In other words, the source was Puritan philosophy, but Locke carefully concealed this fact. For the American colonists and their defenders to quote a Puritan’s ideas would give opponents the easy cry of “rebellion.” Locke, by contrast, was “respectable,” an Anglican (unlike his father) and an apologist for the Glorious Revolution. Championing the ideas of Locke, writes Hudson, had considerable propagandistic values, though “few of his contemporaries in either Britain or America were misled” about the source of the ideas. 
Natural law became the foundation of the new American republic’s concept of individuals and their contract with government. In the Declaration of Independence, Thomas Jefferson, a deist, believing in a god known only as creator of the universe, wrote: “We hold these truths to be self-evident, that all men are created equal, that they are endowed, by their Creator, with certain unalienable rights, that among these are life, liberty, and the pursuit of happiness.” Locke had written: “Being all equal and independent, no one ought to harm another in his life, health, liberty, or possessions.”
Later interpreters have said that the importance of Jefferson’s remarks is that man, by his nature, has characteristics (e.g., reason as a means of survival) that to exercise successfully he requires freedom from compulsion. Thus, we can know based on natural law that rights are moral principles to guide us in formulating legitimate human law and limits on the police power of government, which is exactly what the U.S. Constitution does, of course. 
Take just one example of Locke’s reasoning on human rights: the central importance of property. Our primal property is our own person; we own our body. But with our many capacities, we can acquire additional property by our labor. The classic formulation is that we “mix our labor” with objects in the world and acquire a right. Succinctly, he wrote: “All wealth is the product of labor.” 
Students of economics will recognize here what came to be called the “labor theory of value,” expounded later by David Ricardo and Karl Marx. Here, as so often, Locke’s religious views hold sway. Yes, we may, in a state of nature, claim the right to as much of our property as we need to survive, but natural law dictates that we cannot hoard our surplus while others have too little. For God has “given the World to Men in common . . . to make use of to the best advantage of Life, and convenience.”
The language, here, is undeniably “collectivist,” with men making use of the world God has given them to benefit “Life.” With that, a twenty-first-century environmentalist might not have any problems. But another way to describe Locke’s language and perspective, here, is “conservative.” His views beyond question qualify as “radical,” in that they inspired the American Revolution and the French “Declaration of the Rights of Man” and subsequent revolution. 
But Locke’s are views erected on the foundation of Puritan theology and doctrine. Locke seems to argue from his religious convictions to establish his basic premise that natural law, created by God, can guide human reason to a legitimate morality, view of rights, and government. Profoundly conservative premises launched Locke upon what in his time was a radical view of the derivation of morality, rights including property, society’s social contract, and government. 
I think it is fair to say that the “radical” Locke has transformed the modern world, beginning with the inspiration of Thomas Jefferson and George Washington—among so many others. And the conservative Locke of his father’s Church of England has been forgotten.
The same cannot be said about Locke’s pronouncements on the nature of “human understanding,” how knowledge is attained. But that is for another essay.

_Prompt 1_.
Render this sentence from the excerpt on Locke into Spanish: "Our primal property is our own person; we own our body."
_Prompt 2_.
From the excerpt on Locke, extract word for word the stretch that begins at the words "Later interpreters have" and stops after the words "does, of course.".

_Information supplied_.
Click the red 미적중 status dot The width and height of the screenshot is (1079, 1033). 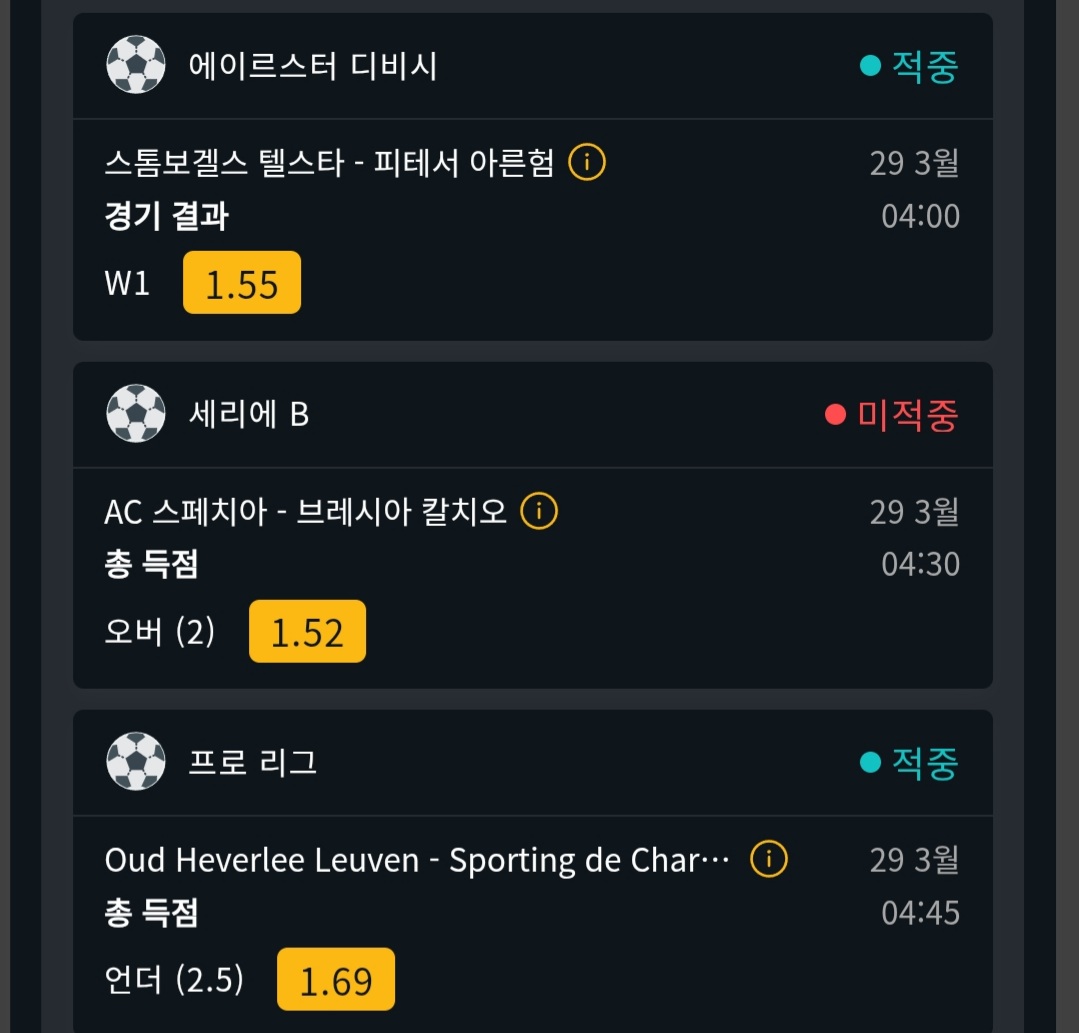pyautogui.click(x=835, y=414)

_Solution 1_.
Nuestra propiedad primordial es nuestra propia persona; somos dueños de nuestro cuerpo.

_Solution 2_.
Later interpreters have said that the importance of Jefferson’s remarks is that man, by his nature, has characteristics (e.g., reason as a means of survival) that to exercise successfully he requires freedom from compulsion. Thus, we can know based on natural law that rights are moral principles to guide us in formulating legitimate human law and limits on the police power of government, which is exactly what the U.S. Constitution does, of course.